┌──

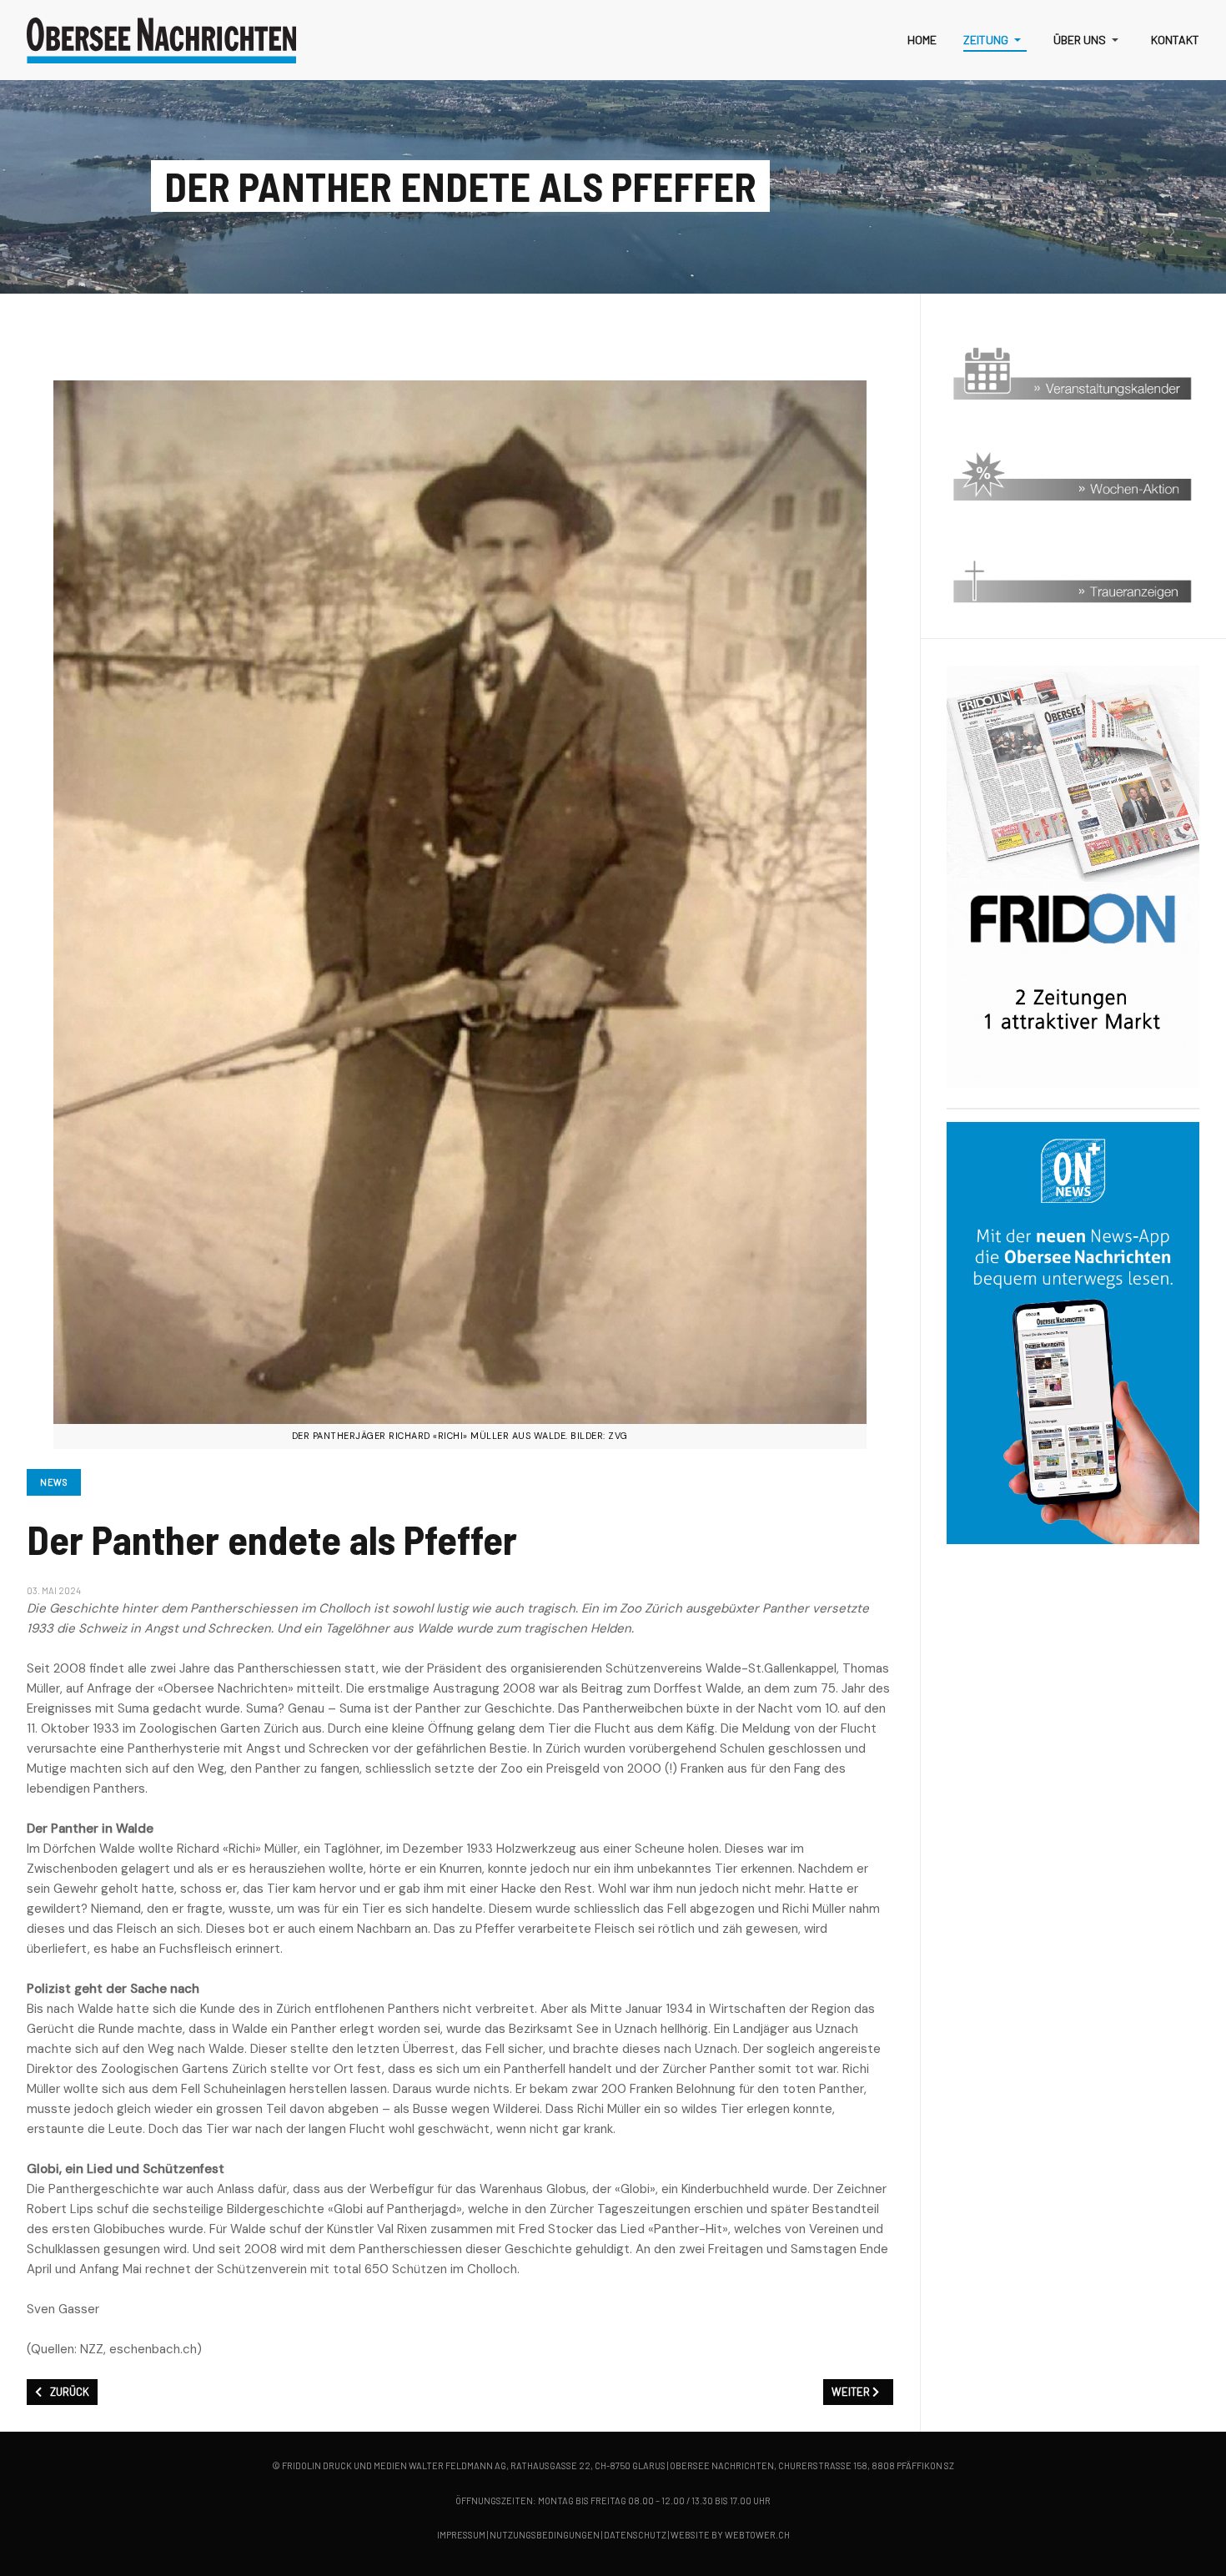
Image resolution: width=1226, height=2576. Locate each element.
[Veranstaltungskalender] (1073, 374)
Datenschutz (635, 2534)
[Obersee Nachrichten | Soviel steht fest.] (161, 40)
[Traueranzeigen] (1073, 577)
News (54, 1482)
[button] (995, 40)
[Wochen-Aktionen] (1073, 476)
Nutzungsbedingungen (545, 2534)
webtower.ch (757, 2534)
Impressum (461, 2534)
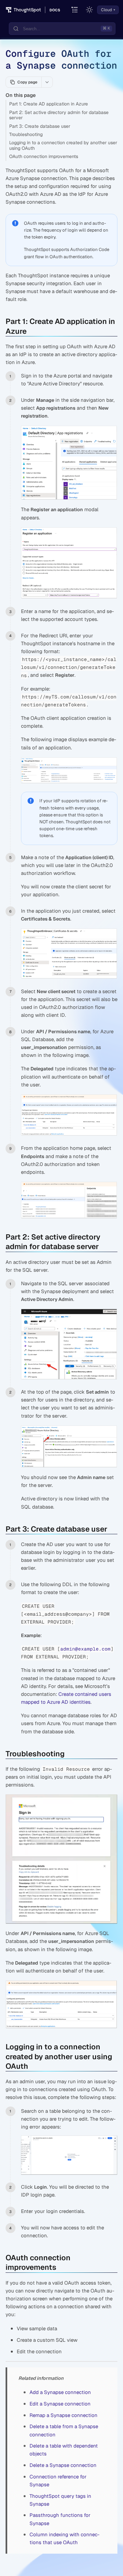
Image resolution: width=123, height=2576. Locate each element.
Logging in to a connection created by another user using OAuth (63, 145)
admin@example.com (85, 1649)
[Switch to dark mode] (89, 10)
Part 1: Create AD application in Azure (48, 104)
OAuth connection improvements (43, 156)
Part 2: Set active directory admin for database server (59, 115)
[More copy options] (46, 82)
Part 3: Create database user (39, 126)
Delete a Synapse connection (63, 2465)
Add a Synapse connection (60, 2392)
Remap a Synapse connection (63, 2415)
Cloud (106, 9)
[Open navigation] (75, 10)
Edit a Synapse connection (60, 2404)
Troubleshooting (26, 134)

└──

[Problem description] Set down the material above exactly. Skip any picture.

[Reply]
Image resolution: width=1226, height=2576. Locate each element.
[Veranstaltungskalender] (1073, 374)
Datenschutz (635, 2534)
[Obersee Nachrichten | Soviel steht fest.] (161, 40)
[Traueranzeigen] (1073, 577)
News (54, 1482)
[button] (995, 40)
[Wochen-Aktionen] (1073, 476)
Nutzungsbedingungen (545, 2534)
webtower.ch (757, 2534)
Impressum (461, 2534)
Image resolution: width=123, height=2576. Locate each element.
Logging in to a connection created by another user using OAuth (63, 145)
admin@example.com (85, 1649)
[Switch to dark mode] (89, 10)
Part 1: Create AD application in Azure (48, 104)
OAuth connection improvements (43, 156)
Part 2: Set active directory admin for database server (59, 115)
[More copy options] (46, 82)
Part 3: Create database user (39, 126)
Delete a Synapse connection (63, 2465)
Add a Synapse connection (60, 2392)
Remap a Synapse connection (63, 2415)
Cloud (106, 9)
[Open navigation] (75, 10)
Edit a Synapse connection (60, 2404)
Troubleshooting (26, 134)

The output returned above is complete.